We may tentatively define the complexity of a system as the quantity of information needed to describe it. One small whole number conveys very little information, and can describe only very simple things such as the position of a dot on a computer screen; but a sufficiently long list of numbers can describe far more complicated things. (A videotape is, at root, just such a list, and you can put a description of anything onto a long enough strip of videotape.) If you think that complexity—in this “bit-counting” sense—is conserved between cause and effect, then there is only one way in which simple laws can produce complex effects. Any complexity in nature, such as the intricate collisions of molecules in a gas, must arise because huge numbers of objects are interacting. When simple laws govern systems with a large number of variables, the underlying order is obscured by our inability to track every component, and it becomes inaccessible to our limited brainpower.

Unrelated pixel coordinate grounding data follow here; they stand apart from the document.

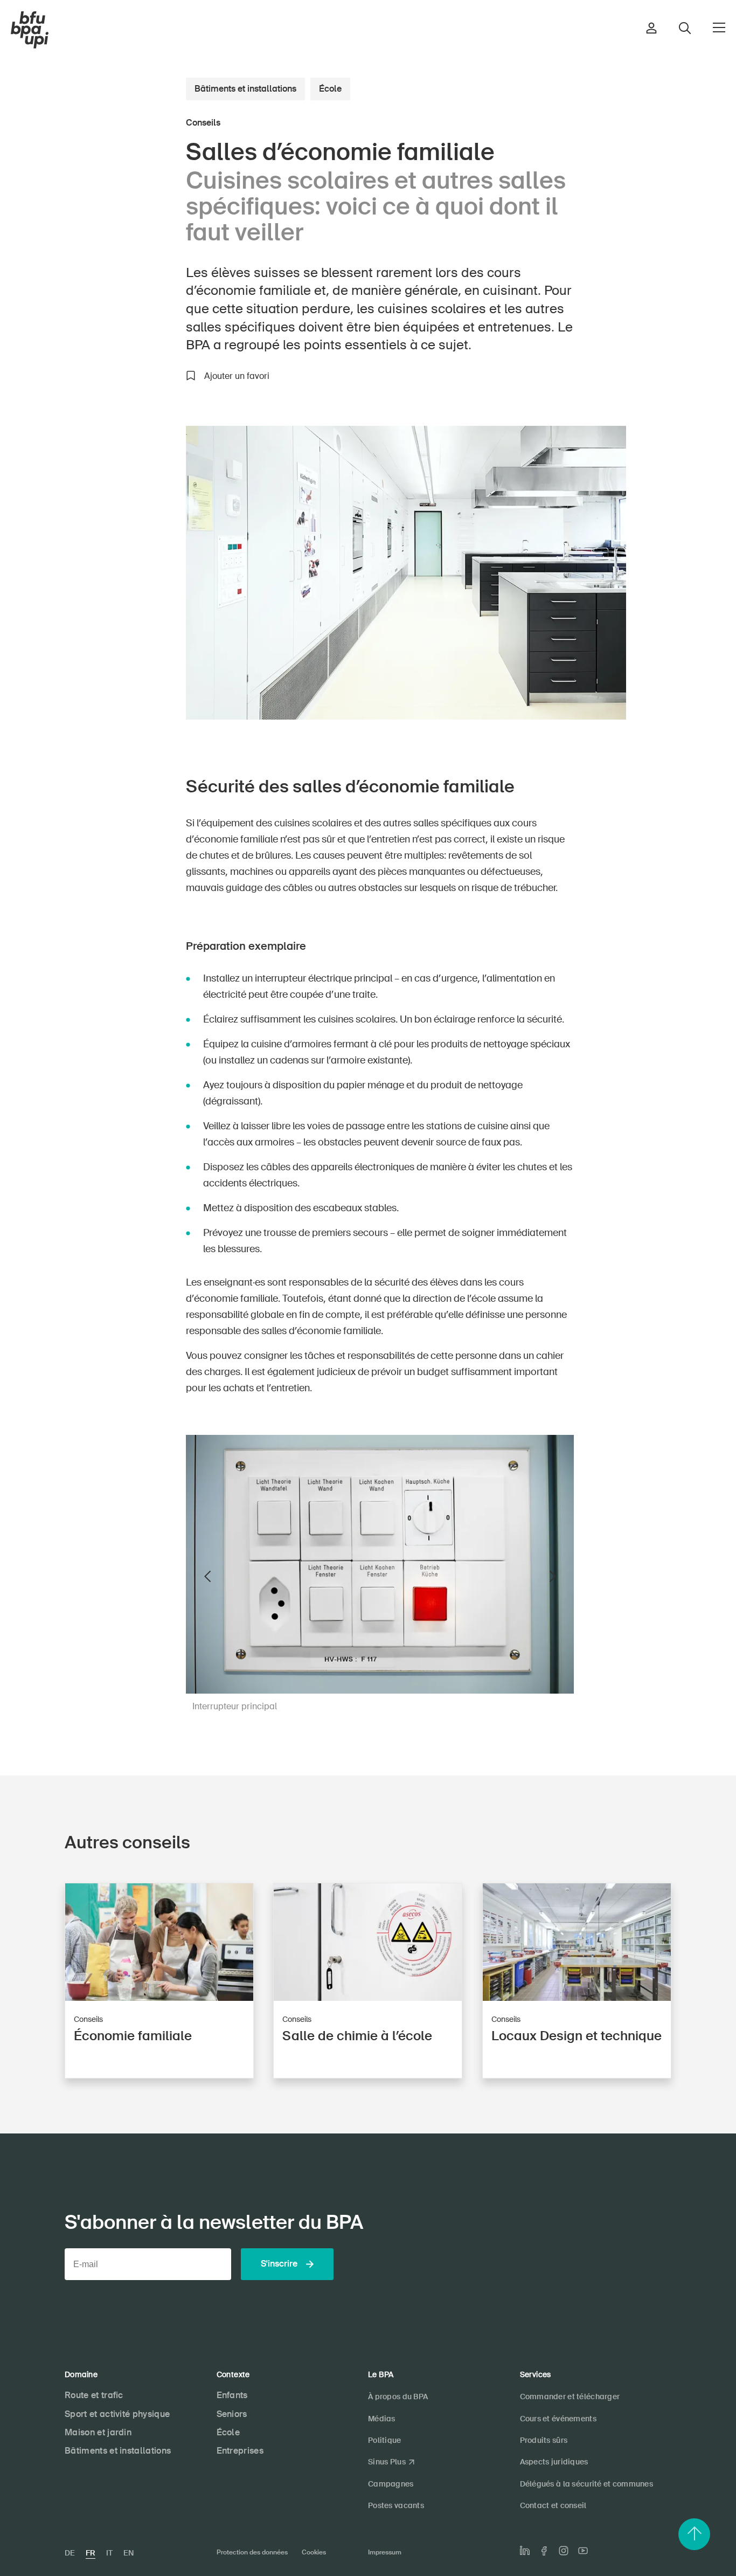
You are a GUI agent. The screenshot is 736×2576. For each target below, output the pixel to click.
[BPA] (29, 30)
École (330, 88)
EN (128, 2553)
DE (70, 2553)
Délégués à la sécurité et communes (587, 2484)
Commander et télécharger (570, 2396)
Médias (381, 2418)
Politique (384, 2440)
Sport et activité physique (117, 2414)
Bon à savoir (126, 431)
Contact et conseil (553, 2505)
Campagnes (391, 2484)
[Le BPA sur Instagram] (563, 2550)
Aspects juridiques (554, 2462)
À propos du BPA (398, 2396)
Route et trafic (94, 2395)
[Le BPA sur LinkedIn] (525, 2551)
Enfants (232, 2395)
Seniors (232, 2414)
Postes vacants (396, 2505)
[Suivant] (552, 1577)
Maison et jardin (98, 2432)
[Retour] (207, 1577)
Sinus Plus (387, 2462)
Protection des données (252, 2552)
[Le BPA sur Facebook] (544, 2551)
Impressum (384, 2552)
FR (90, 2553)
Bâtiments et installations (245, 88)
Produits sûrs (544, 2440)
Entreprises (240, 2450)
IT (109, 2553)
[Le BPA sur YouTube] (583, 2551)
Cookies (314, 2552)
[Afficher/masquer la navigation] (719, 27)
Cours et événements (558, 2418)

Within the last decade this view of the origin of complexity has been strongly challenged from a variety of directions. At the frontiers of today's mathematics are startling paradoxes about the way the world can change. In particular, we now know that rigid, predetermined, simple laws can lead to behavior so irregular that it is to all intents and purposes random. Simple rules can produce incredibly complex effects. An example is the infamous Mandelbrot set, which we describe in chapter 6; it is one of the most intricate geometric objects ever to have decorated a teenager's wall (Fig. 4). However, the computer program that generates it is only a few instructions long. This phenomenon—of vastly complex effects arising from simple causes—is known as chaos, and there is plenty of evidence that it is widespread. Stuart Kaufmann of the Santa Fe Institute has pioneered the study of a converse process, “antichaos,” in which complex causes produce simple effects; this is also widespread. Complexity can get lost as well as being created.

FIGURE 4
The Mandelbrot set (a). If any region of the set is magnified, new and intricate detail appears, as in the sequence of blow-ups, b-h. (Peitgen and Saupe, The Science of Fractal Images)
We can still save the conservation principle, but only if we refine our concepts of simplicity and complexity to include the processes that generate phenomena as well as the phenomena themselves. Suppose we say that a system is simple if it can be prescribed by simple rules, rather than described by simple lists of numbers. This transfers the problem of complexity from results to processes, from effects to causes. It turns out that simple processes can generate complex results, in the sense that a process defined by a small list of numbers can produce effects that can be described only by huge lists. One interesting side effect of adopting this proposal is that it then becomes very hard to tell whether or not something is “really” simple. We can no longer just look at it and count numbers; we must ask ourselves whether it might result from some short list of secret rules. Which rules? The sky's the limit.